On The Horizon: FASB combines Codification topics

Contents    FASB    Board combines Codification topics
   FAF announces new appointments

AICPA issues report on audit quality GASB issues exposure draft on accounting for certain equity interests CAQ issues highlights from its July SEC Regulations Committee meeting Anti-Fraud Collaboration issues report on reporting misconduct IASB    November 2017 update issued
   TRG for IFRS 17 holds introductory meeting

Comment letters issued

FASB Board combines Codification topics The Board issued Editorial and Maintenance Update 2017-19 to combine the content in ASC 225, Income Statement, into ASC 220, Comprehensive Income, thereby eliminating Topic 225. As a result, all guidance related to the income statement and the statement of comprehensive income is now located in one topic. The combined topic has been renamed ASC 220, Income Statement – Reporting Comprehensive Income.

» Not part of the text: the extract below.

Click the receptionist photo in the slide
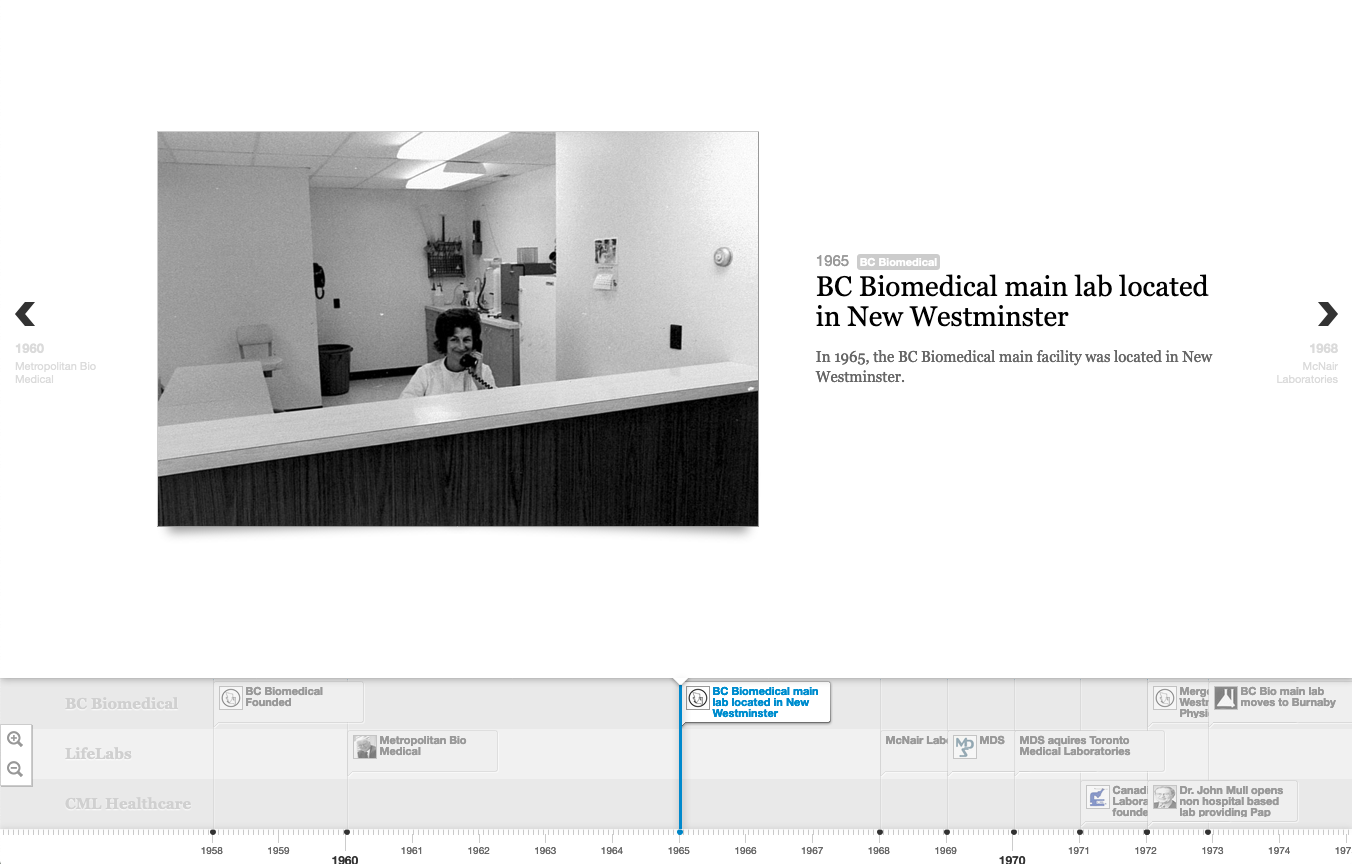1352x864 pixels. (457, 328)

There are no other changes to the existing guidance.

FAF announces new appointments The Board of Trustees of the Financial Accounting Foundation (FAF) announced the appointment of Kathleen L. Casey, Jeffrey L. Esser, and David C. Villa to the Board of Trustees, effective January 1, 2018. These appointees will succeed Ann Marie Petach, Charles S. Cox, and John C. Dugan, whose terms will conclude on December 31, 2017.

The Board also appointed Gary R. Buesser to the FASB, effective July 1, 2018, for an initial five-year term. Mr. Buesser will succeed Marc A. Siegel, whose term will conclude on June 30, 2018.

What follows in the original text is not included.